En nous basant sur les informations récoltées pour notre rapport, nous appelons la communauté internationale à mettre en place, à travers le Conseil des droits de l’homme des Nations unies, une commission d’enquête indépendante et impartiale. Cette commission doit se pencher sur les violations des droits de l’homme qui ont conduit à l’explosion et sur celles qui ont été commises à la suite de la catastrophe. Nous espérons que ce que notre rapport a mis en lumière ainsi qu’une éventuelle enquête internationale pourront enrichir l’enquête libanaise et faire en sorte que les responsables de cette explosion soient poursuivis devant la justice.

Pourquoi l’enquête libanaise n’avance pas ?

La classe politique libanaise n’est pas habituée à rendre des comptes. Human Rights Watch et d’autres organisations ont déjà documenté de nombreux cas de violations de droits de l’homme ou de corruption, mais ici au Liban règne une culture de l’impunité. Ce qui fait que des hauts responsables politiques ne sont pas inquiétés par la justice d’autant que la nomination des juges est très politisée. Le gouvernement a beaucoup de poids pour décider quel juge sera nommé à quelle cour. Dans le passé, nous avons révélé beaucoup de cas d’interférence politique, précisément dans le but d’empêcher que des hauts responsables soient poursuivis en justice. Et nous observons ce même schéma aujourd’hui, avec l’enquête sur l’explosion du port.

La justice est incapable ou ne souhaite tout simplement pas que des hauts responsables rendent des comptes pour l’un des pires crimes commis dans l’histoire du pays et l’une des explosions les plus dévastatrices dans le monde. On sait que des hommes politiques bloquent l’enquête et mettent en doute l’intégrité des juges. Ils font tout ce qu’ils peuvent pour éviter de rendre des comptes et que la vérité sur l’origine de l’explosion éclate au grand jour.

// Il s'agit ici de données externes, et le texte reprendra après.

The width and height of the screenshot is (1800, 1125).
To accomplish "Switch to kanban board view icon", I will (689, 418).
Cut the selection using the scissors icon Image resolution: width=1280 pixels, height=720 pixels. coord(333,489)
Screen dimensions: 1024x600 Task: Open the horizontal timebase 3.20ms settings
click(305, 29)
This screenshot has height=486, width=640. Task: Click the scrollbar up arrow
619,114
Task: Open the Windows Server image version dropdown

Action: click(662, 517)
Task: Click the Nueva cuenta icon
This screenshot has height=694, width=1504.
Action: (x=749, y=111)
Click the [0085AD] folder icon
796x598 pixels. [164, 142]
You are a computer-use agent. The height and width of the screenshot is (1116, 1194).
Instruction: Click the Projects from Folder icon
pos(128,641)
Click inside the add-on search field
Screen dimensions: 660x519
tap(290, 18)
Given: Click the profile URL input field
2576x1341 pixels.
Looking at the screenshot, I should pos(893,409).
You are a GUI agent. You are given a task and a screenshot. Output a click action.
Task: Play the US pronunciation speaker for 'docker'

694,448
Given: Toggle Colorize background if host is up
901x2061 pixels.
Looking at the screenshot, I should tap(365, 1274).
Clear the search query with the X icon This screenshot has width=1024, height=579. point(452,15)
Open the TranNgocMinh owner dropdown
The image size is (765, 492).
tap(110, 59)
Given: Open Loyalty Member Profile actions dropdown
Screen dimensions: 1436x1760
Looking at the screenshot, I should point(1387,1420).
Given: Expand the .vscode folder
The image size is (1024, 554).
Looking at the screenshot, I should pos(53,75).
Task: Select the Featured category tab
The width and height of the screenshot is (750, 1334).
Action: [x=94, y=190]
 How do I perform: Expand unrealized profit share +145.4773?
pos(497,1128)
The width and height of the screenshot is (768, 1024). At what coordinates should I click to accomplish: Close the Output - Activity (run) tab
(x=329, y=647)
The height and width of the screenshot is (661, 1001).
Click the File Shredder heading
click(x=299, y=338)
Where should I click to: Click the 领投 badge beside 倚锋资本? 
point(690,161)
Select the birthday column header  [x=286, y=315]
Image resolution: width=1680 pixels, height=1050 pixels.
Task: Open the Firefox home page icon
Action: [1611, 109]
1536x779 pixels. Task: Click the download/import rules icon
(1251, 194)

Comment une enquête internationale pourrait aider à faire avancer l’enquête interne ?

Pour interroger un responsable politique ou un député libanais, il faut que le Parlement lève d’abord son immunité. Ce qu’il refuse de faire. Mais cette législation archaïque ne s’applique pas à des enquêteurs internationaux qui pourraient, sous l’égide des Nations unies, se pencher sur les responsabilités des uns et des autres sans être bloqués par les procédures libanaises. Une commission d’enquête mandatée par les Nations unies n’a pas besoin de l’autorisation des autorités locales pour faire son travail. Et je suis sûre que les responsables libanais coopéreraient avec des enquêteurs internationaux, car ils ne souhaitent pas la publication d’un rapport sans qu’il y soit mentionné leur point de vue, leur version de l’histoire.